US out of the woods on debt – but for how long?

President Obama has signed legislation to increase the US debt ceiling but experts tell Channel 4 News the crisis has thrown into “stark relief” the problems the country now faces.

The United States Government has pulled itself back from the precipice.

After weeks of tension, a bill allowing the debt ceiling to be raised has been signed into law by President Barack Obama after gaining the approval of Congress. It means the US will be able to borrow more money and fulfil its financial commitments, preventing the world’s largest economy from going into default.

In order to pass the bill allowing the country to borrow more, politicians agreed a series of measures to cut back spending.

The law raises the debt limit by up to $2.4tn (£1.5tn) from $14.3tn, and makes savings of at least $2.1tn in 10 years.

The bill cleared its final hurdle in the Senate by 74 votes to 26.

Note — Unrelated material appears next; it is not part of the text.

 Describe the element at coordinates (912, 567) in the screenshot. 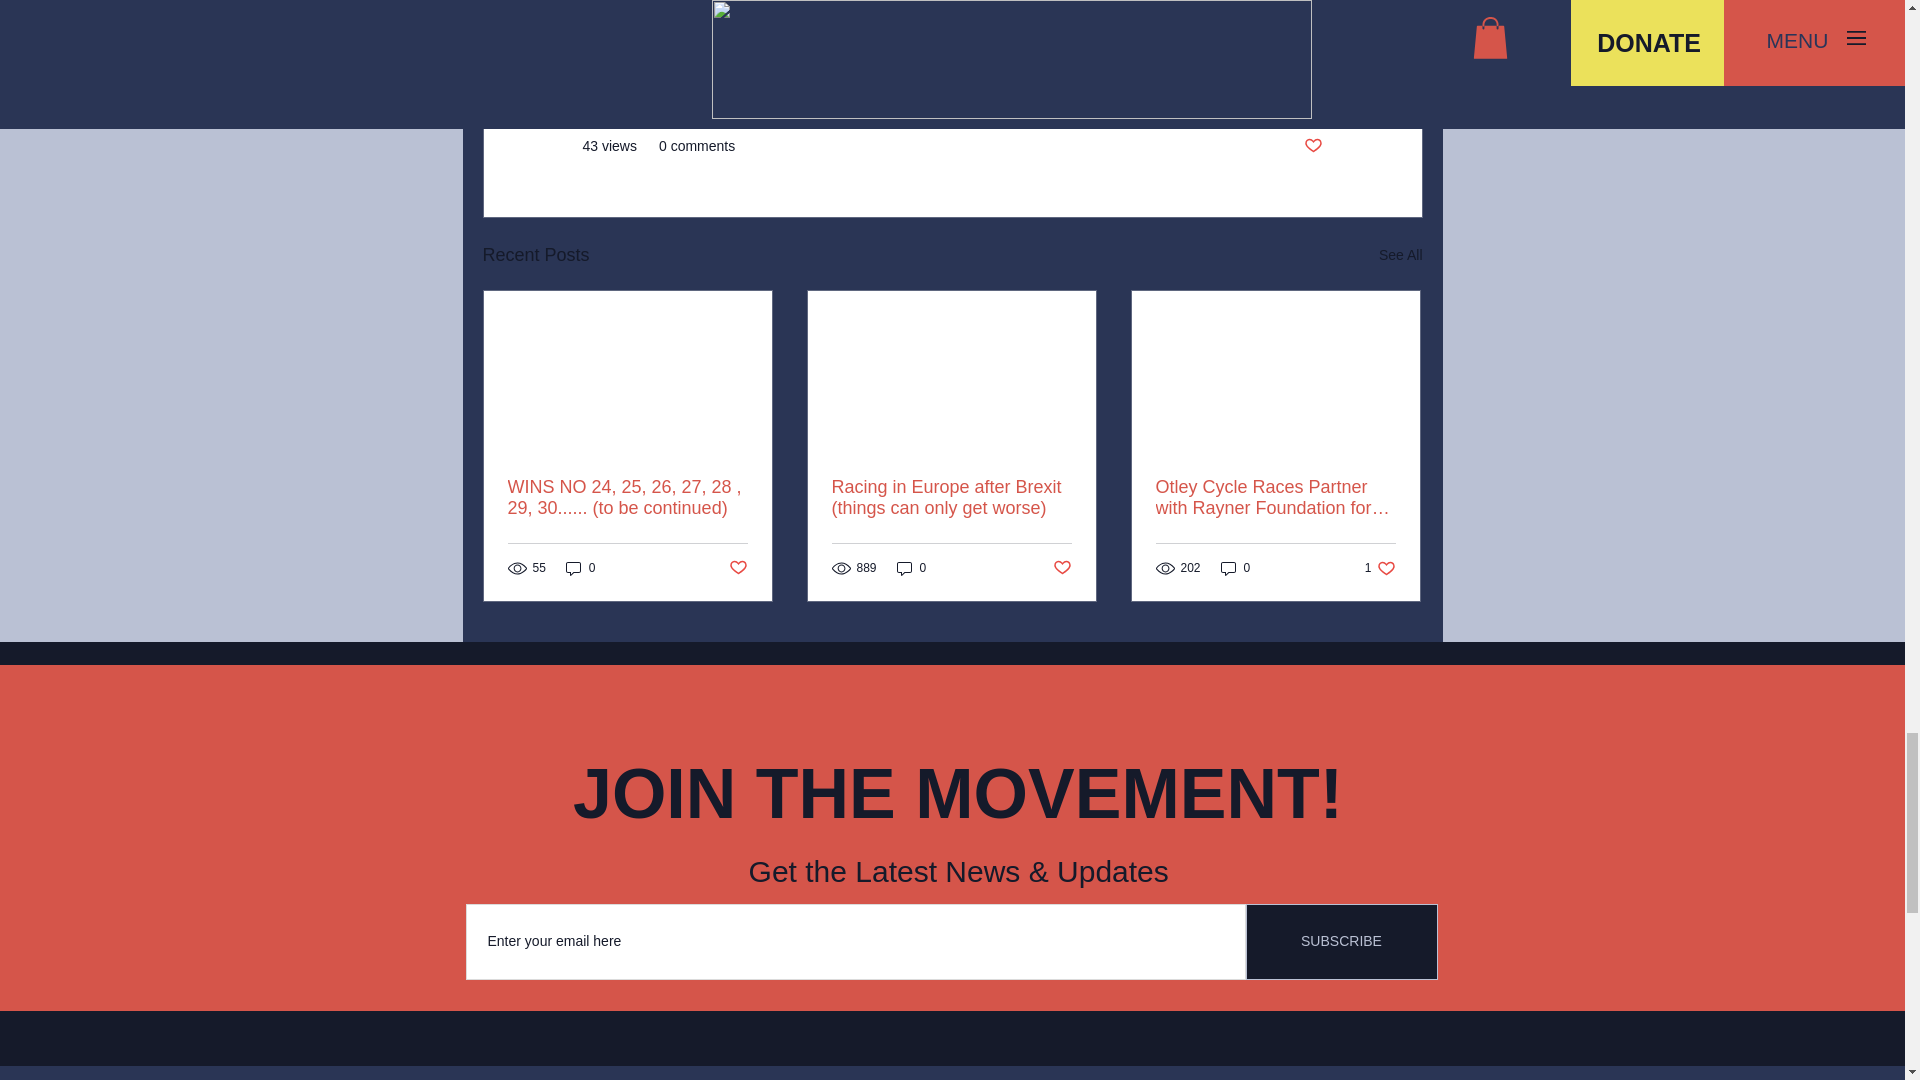

I see `Post not marked as liked` at that location.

In a Rose Garden statement following the agreement, President Obama said this was a first step toward ensuring the US lives within its means.

He added that “defaulting would have devastated” America’s economy and that both the Democrats and the Republicans share power in Washington and “both parties must take responsibility”.

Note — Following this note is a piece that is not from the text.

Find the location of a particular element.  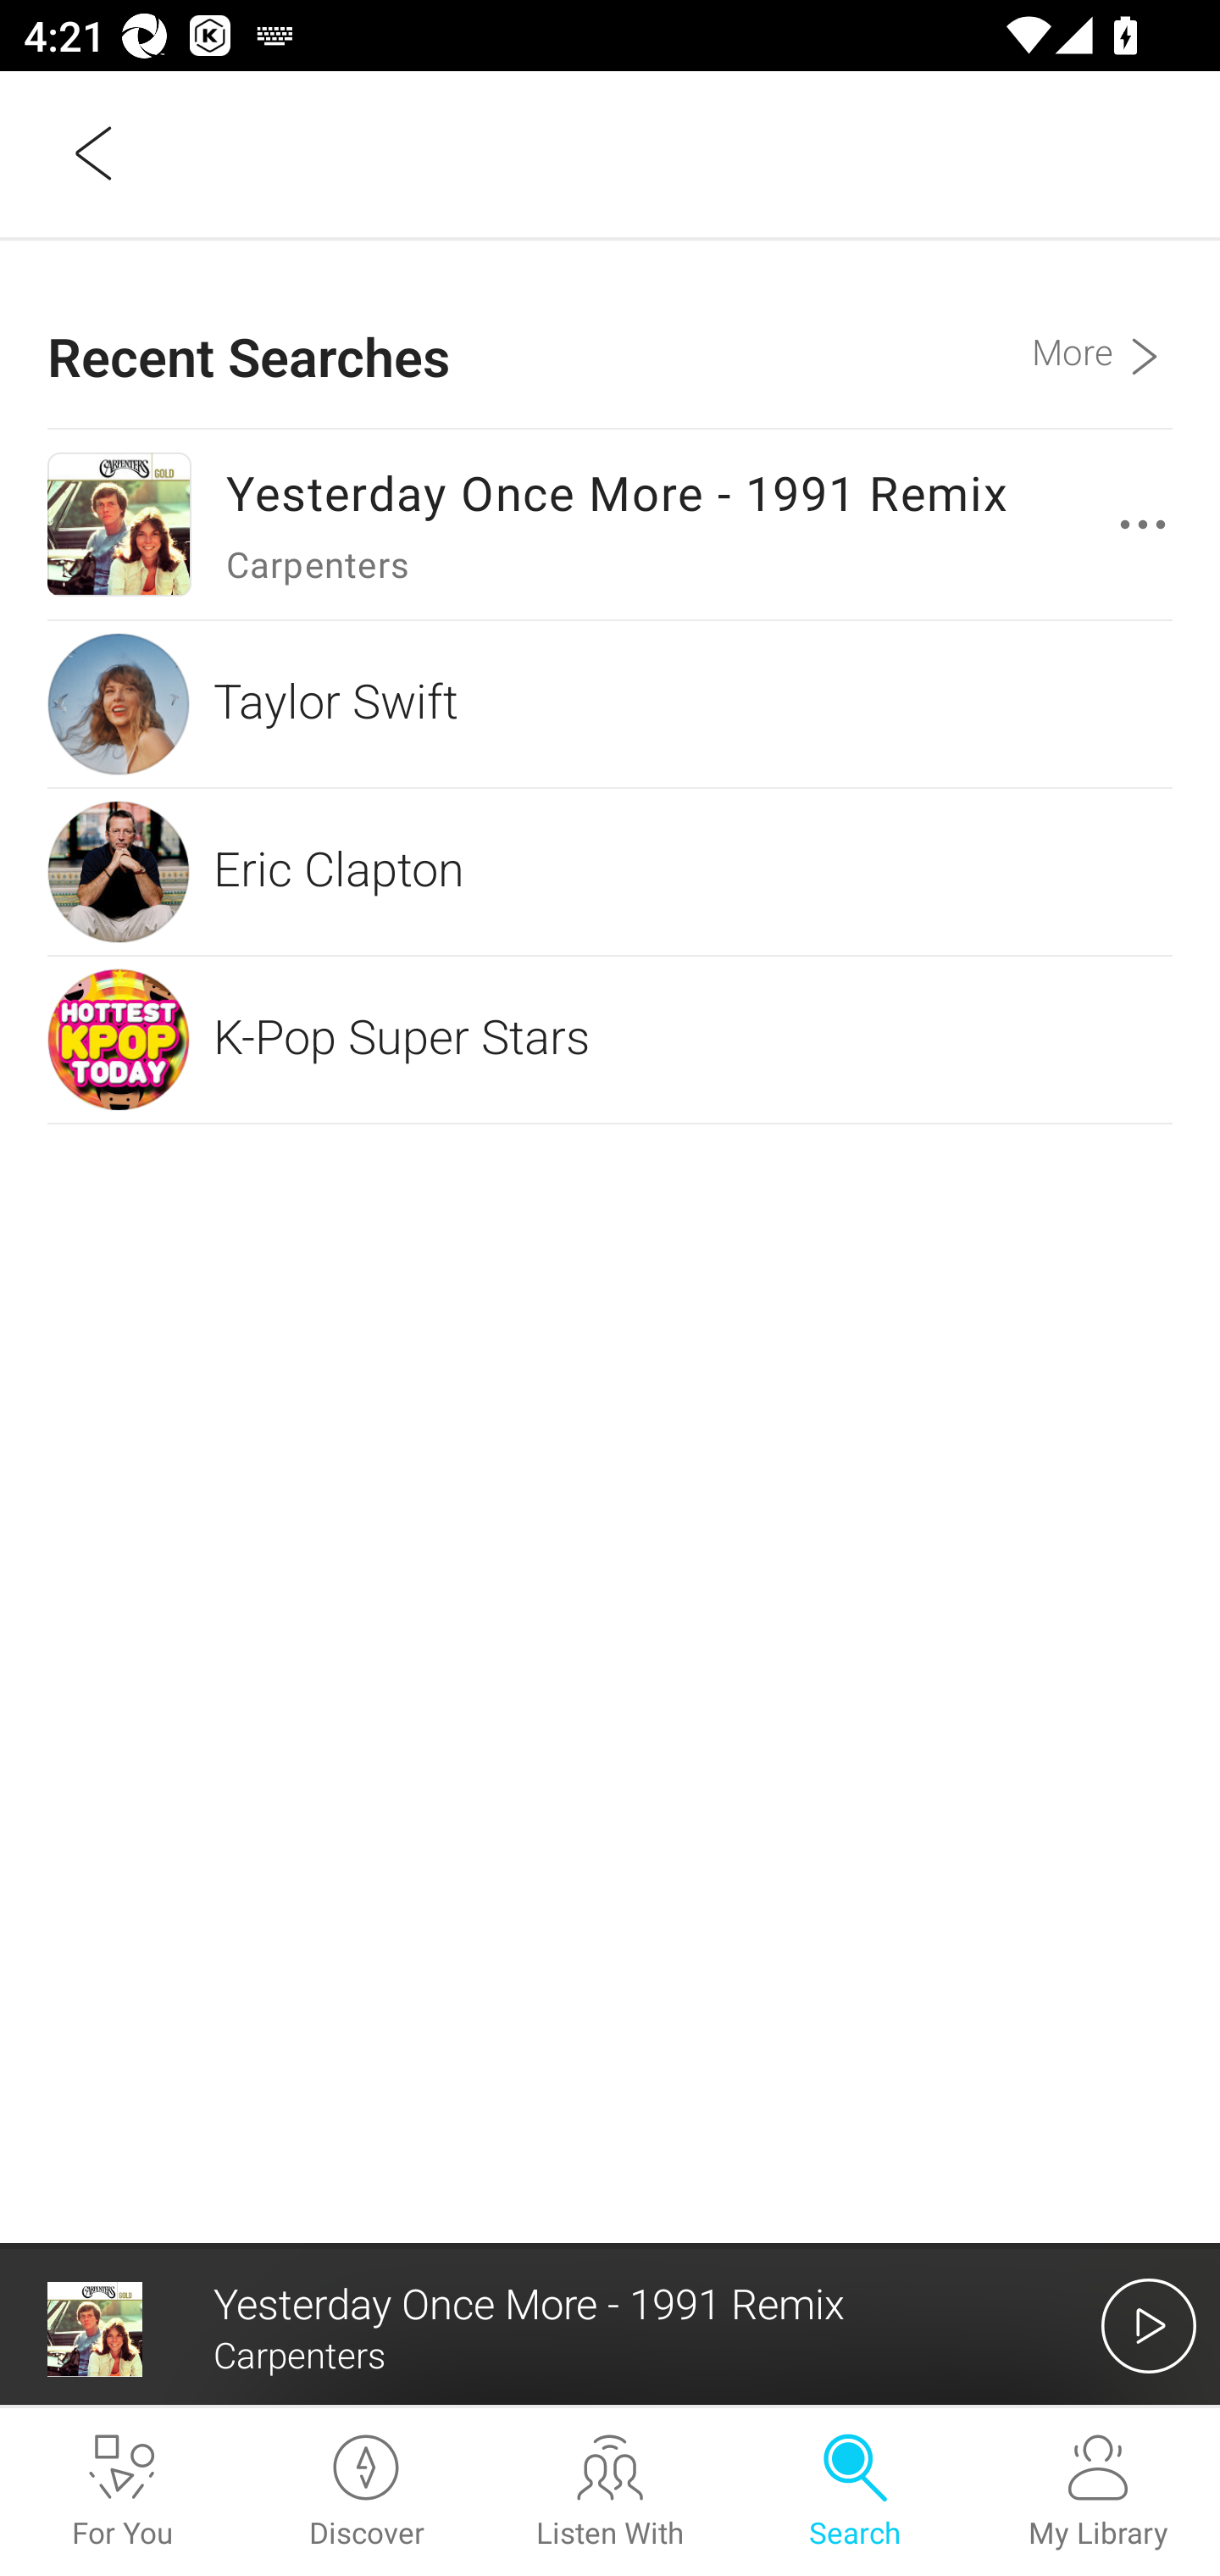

US has averted one financial crisis - but could there be more to come? (Getty)

More problems ahead?

However, economists have told Channel 4 News that there could even be bigger problems ahead for the debt-laden US.

Bloomberg TV’s Economics Correspondent and a fellow in economics at Oxford University, Dr Linda Yueh, said the crisis had “cast a light” on the fiscal challenges faced by the US, putting them in “stark relief”.

“We have known for some time that the US had a debt burden that was spiralling because of the ageing population as well as the stimulus used in the last recession,” she said.

She said the US was one of the the last major economies to put in place a deficit reduction plan – until now. But the lack of detail meant that there was still no clarity for the future.

“They still don’t have a plan for debt stability. All we know is that they have empowered a commission to come up with $1.5tr in cuts by the end of the year.

“Given the amount of debt the US is facing, the fact there isn’t that degree of detail is still a bit of a concern. It’s like they passed one hurdle but there’s a bigger one looming,” she warned.

Questions to answer

Lea Tyler, US expert at forecasting company Oxford Economics, said the short-term crisis had been averted, but warned there were long-term questions for the US to address.

She told Channel 4 News: “The immediate crisis – which was only a crisis because we made it one, that the Treasury didn’t have the funds to pay its obligations – that we have settled for now. But we still have lots of questions to answer.

“There is an issue about the ageing population, issues around healthcare. The fact that there is too much unemployment, not enough growth in the economy, or payroll growth, or job creation – that’s a really serious problem that needs addressing. We’ve been distracted by this other stuff, particularly in the last month.”

And Dr Yueh said the crisis in the US merely reinforced the wider sense that western economies are struggling while those in the east, particularly China, are in a wholly different position.

“There has been a shift in economic weight and economic growth towards China and Asia going on for some time. This has been put into stark relief now because China seems to have decoupled. It faces its own challenges but nothing quite like the debt-laden growth challenges faced by the west,” she said.

“People have been aware of America’s problems for some time but now they’re really aware.”